2024 total proved Natural Gas reserves decreased by 2,242 Bcf primarily due to the following:
▪Extensions and discoveries: Increase of 202 Bcf primarily due to extension drilling/future offset additions in the Montney formation of northwest Alberta and northeast British Columbia.
▪Improved recovery: Increase of 152 Bcf primarily due to infill drilling/future offset additions in the Montney formation of northwest Alberta and northeast British Columbia.
▪Purchases of reserves in place: Increase of 1,090 Bcf primarily due to acquisitions at various Natural Gas properties in Alberta.
▪Sales of reserves in place: Decrease of 44 Bcf primarily due to dispositions from various Natural Gas properties in Alberta.
▪Production: Decrease of 769 Bcf.
▪Economic revisions due to prices: Decrease of 3,860 Bcf primarily due to lower natural gas pricing.

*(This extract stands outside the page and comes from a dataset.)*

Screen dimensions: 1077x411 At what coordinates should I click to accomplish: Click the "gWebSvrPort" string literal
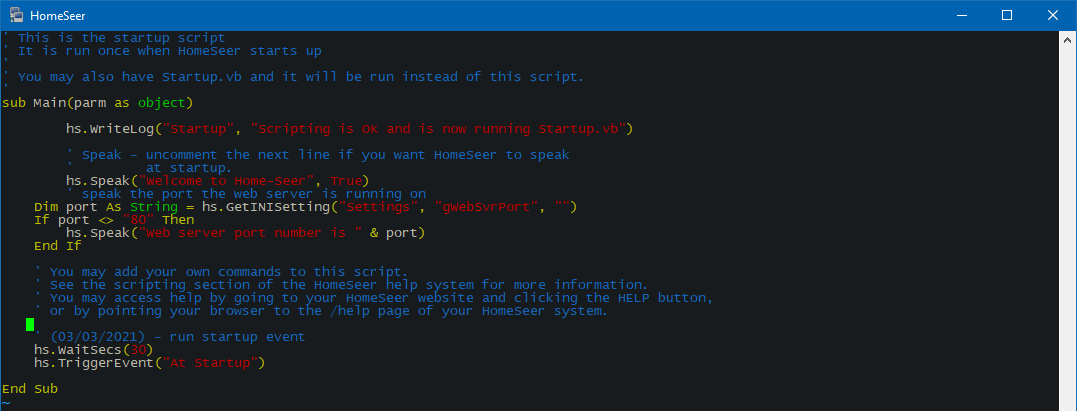pos(487,208)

▪Revisions of prior estimates: Increase of 987 Bcf primarily due to improved performance at various Natural Gas properties as well as category transfers from probable to proved.
2023 total proved Natural Gas reserves increased by 1,173 Bcf primarily due to the following:
▪Extensions and discoveries: Increase of 1,185 Bcf primarily due to extension drilling/future offset additions in the Montney formation of northwest Alberta and northeast British Columbia.

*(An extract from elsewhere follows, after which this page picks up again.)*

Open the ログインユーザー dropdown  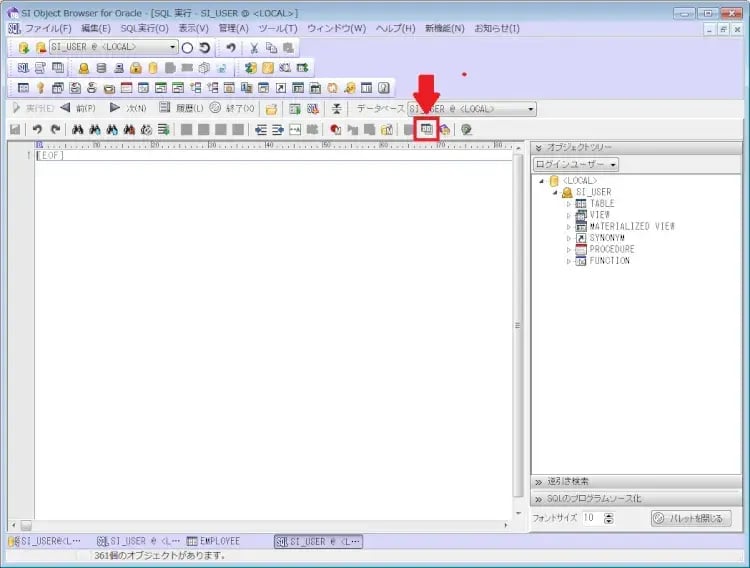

▪Improved recovery: Increase of 603 Bcf primarily due to infill drilling/future offsets additions in the Montney formation of northwest Alberta and northeast British Columbia.
▪Sales of reserves in place: Decrease of 6 Bcf primarily due to dispositions from various Natural Gas properties in Alberta.
▪Production: Decrease of 755 Bcf.
▪Economic revisions due to prices: Increase of 88 Bcf primarily at various North America Natural Gas properties due to lower natural gas pricing resulting in lower royalties and higher net reserves.
▪Revisions of prior estimates: Increase of 58 Bcf primarily due to category transfers from probable to proved partially offset by negative revisions in various North American core areas as a result of decreased performance.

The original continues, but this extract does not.